**EXTRACTO DEL DOCUMENTO:**
****************

Por fin un día comprendí, por las palabras de un orador, que aquellos sueños que tenía revelaban las verdades de otro mundo, porque, al decir lo que había de pasar el espíritu al desencarnar, comprendí que era caso similar al de mis ensueños, y que podría ser perfectamente verídico. A cada palabra que decía aquel hom­bre santo, me sentía herido en el corazón, y, abrasado por una ardiente fe, escuchaba la voz de los espíritus que me querían a su lado, aquella voz del Crucificado que me decía: «Despierta de ese letargo; líbrate de la venda que cubre tus ojos; mira a Jesús que te llama a sí».

Mi espíritu no pudo resistir más, y desde aquel entonces, cambié por completo. Sin pensar en lo que dirían mis compañeros de disipación y los que a nosotros se parecían, me hice Apóstol de Jesucristo y prediqué su Evangelio, estando dispuesto a morir por la fe.

Ya no era el Agustín de antes, hermanos míos; ya era un mártir, un espíritu cambiado, regenerado; y me elevaba pidiendo a Dios misericordia por mis torpezas pasadas, las aflicciones con­siguientes para repararlas, y valor para resistir cuanto fuere nece­sario a mi depuración y perfeccionamiento.

****************

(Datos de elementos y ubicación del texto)
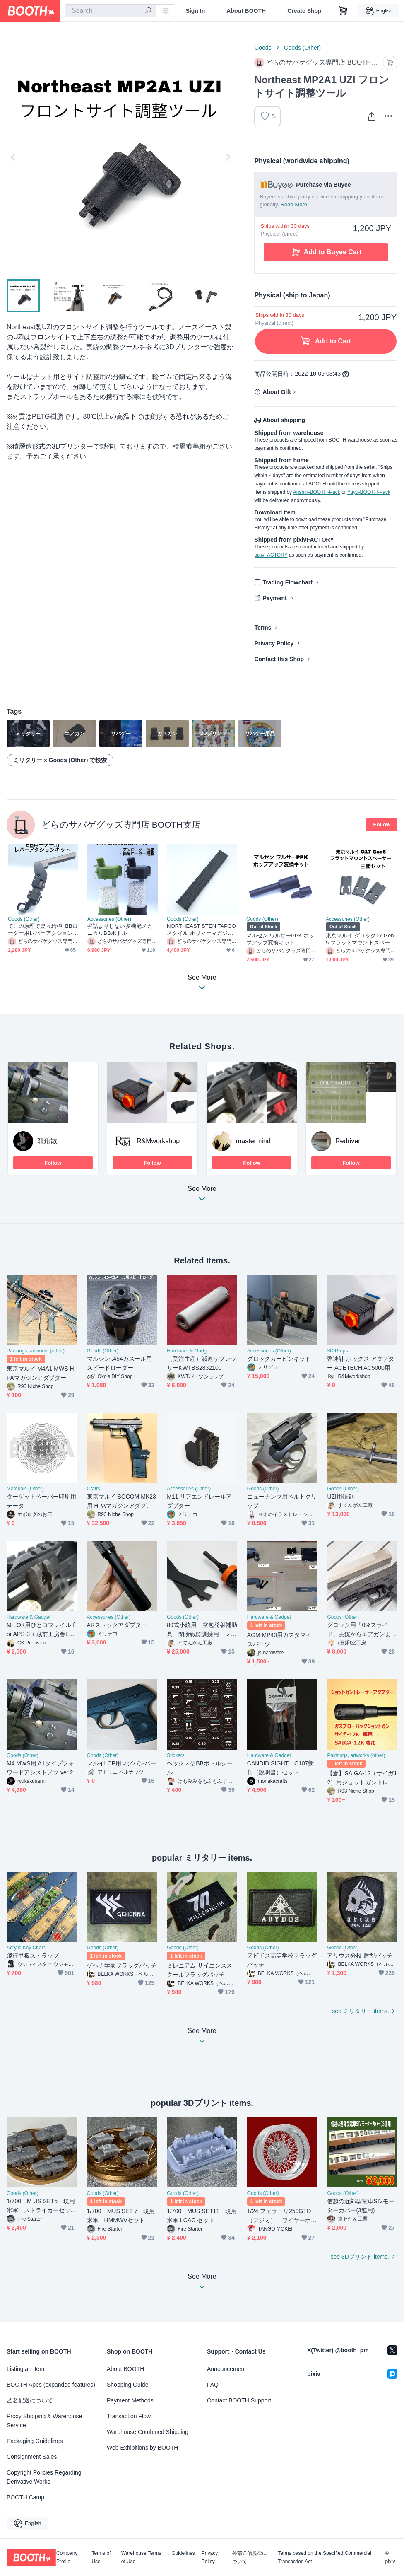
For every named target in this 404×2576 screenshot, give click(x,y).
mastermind (253, 1140)
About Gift (276, 392)
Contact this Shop (279, 659)
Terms (262, 627)
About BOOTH (246, 11)
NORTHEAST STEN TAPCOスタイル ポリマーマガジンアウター (201, 930)
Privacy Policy (273, 643)
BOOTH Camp (25, 2497)
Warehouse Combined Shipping (147, 2432)
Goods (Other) (302, 47)
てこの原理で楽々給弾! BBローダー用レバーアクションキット (43, 930)
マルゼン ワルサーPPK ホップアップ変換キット (280, 939)
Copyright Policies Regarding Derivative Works (44, 2477)
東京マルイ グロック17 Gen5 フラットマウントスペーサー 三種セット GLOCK (360, 939)
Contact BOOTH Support (239, 2400)
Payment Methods (130, 2400)
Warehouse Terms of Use (141, 2557)
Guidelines (183, 2553)
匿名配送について (30, 2400)
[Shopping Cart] (343, 11)
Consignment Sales (32, 2456)
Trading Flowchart (287, 582)
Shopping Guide (127, 2384)
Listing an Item (25, 2369)
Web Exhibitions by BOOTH (142, 2447)
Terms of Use (101, 2557)
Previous (13, 157)
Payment (274, 598)
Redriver (347, 1140)
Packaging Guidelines (35, 2441)
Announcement (226, 2369)
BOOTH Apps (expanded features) (51, 2384)
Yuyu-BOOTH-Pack (368, 492)
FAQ (213, 2384)
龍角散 (47, 1140)
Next (227, 157)
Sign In (195, 11)
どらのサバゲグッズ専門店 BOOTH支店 (120, 824)
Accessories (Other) (109, 919)
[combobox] (110, 10)
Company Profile (66, 2557)
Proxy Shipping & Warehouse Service (44, 2421)
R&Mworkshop (158, 1140)
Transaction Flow (129, 2416)
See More (202, 1196)
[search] (148, 11)
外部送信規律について (249, 2557)
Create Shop (304, 11)
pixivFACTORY (270, 555)
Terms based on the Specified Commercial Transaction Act (324, 2557)
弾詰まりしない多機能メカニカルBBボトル (119, 929)
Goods (262, 47)
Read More (294, 204)
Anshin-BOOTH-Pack (316, 492)
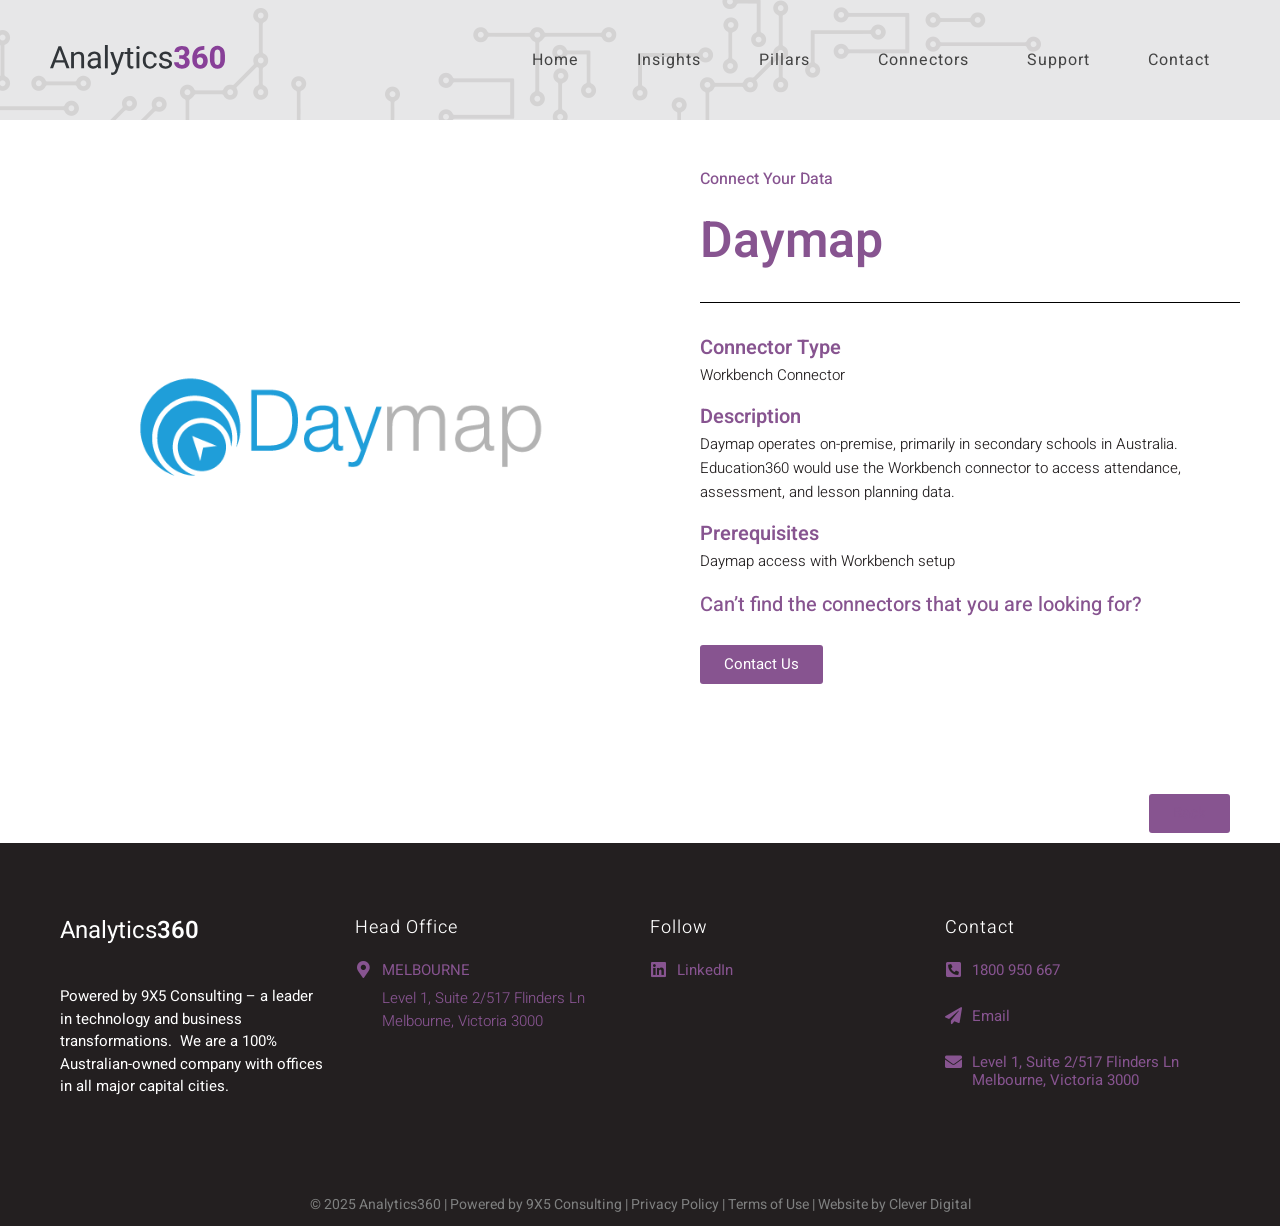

****************

**EJERCICIO ESCRITO:**
Copia la parte del texto sobre la conversión que comienza con las palabras "Mi espíritu no" y termina con "morir por la fe.", sustituyendo "compañeros" por "amigos".

**RESULTADO DEL EJERCICIO:**
Mi espíritu no pudo resistir más, y desde aquel entonces, cambié por completo. Sin pensar en lo que dirían mis amigos de disipación y los que a nosotros se parecían, me hice Apóstol de Jesucristo y prediqué su Evangelio, estando dispuesto a morir por la fe.